Stored data entries
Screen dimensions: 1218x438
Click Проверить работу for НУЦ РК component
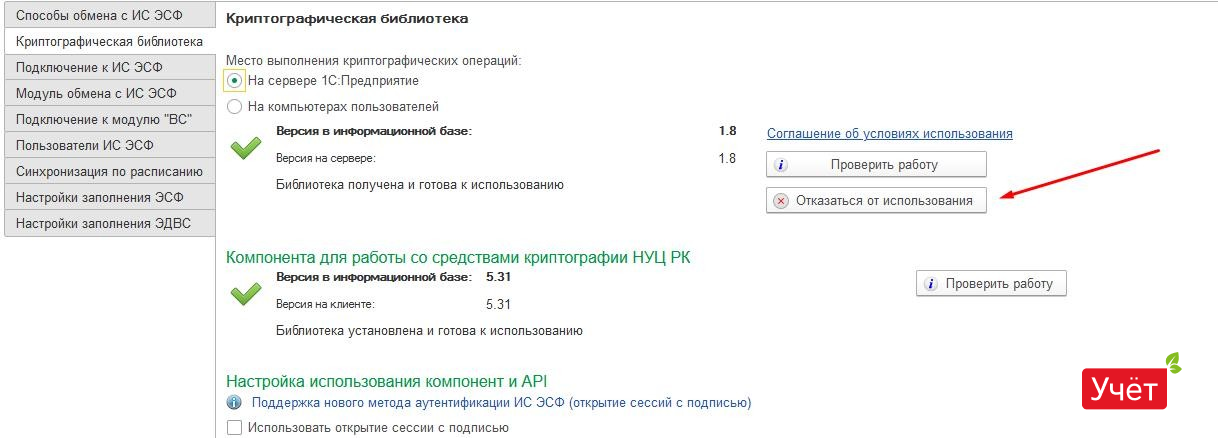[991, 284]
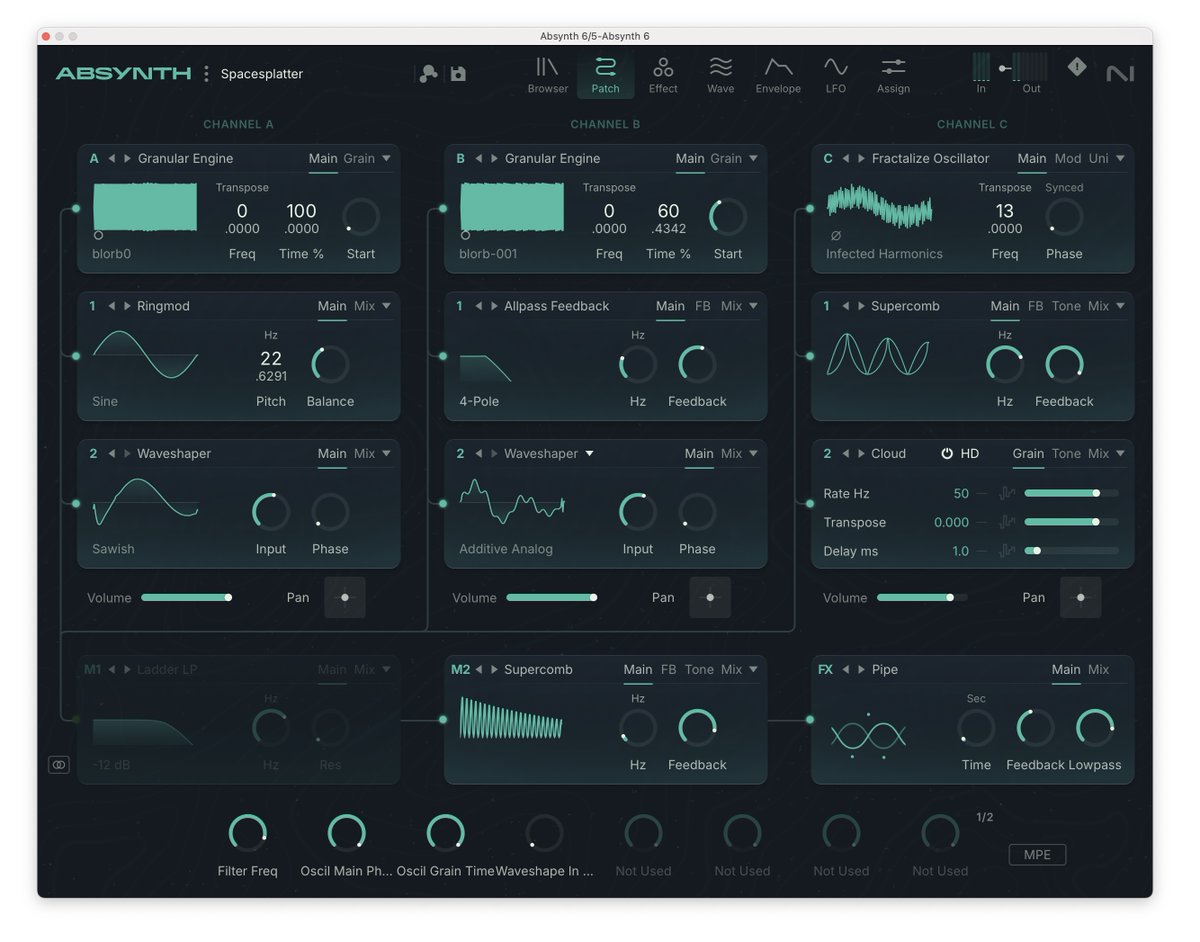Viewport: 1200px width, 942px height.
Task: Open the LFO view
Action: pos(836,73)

What is needed:
Return all of the entries word for word, but omit the pictures.

Answer for this exercise:
Screen dimensions: 1218x438
Click Проверить работу for НУЦ РК component
[991, 284]
Viewport: 1200px width, 942px height.
Task: Open the LFO view
Action: pos(836,73)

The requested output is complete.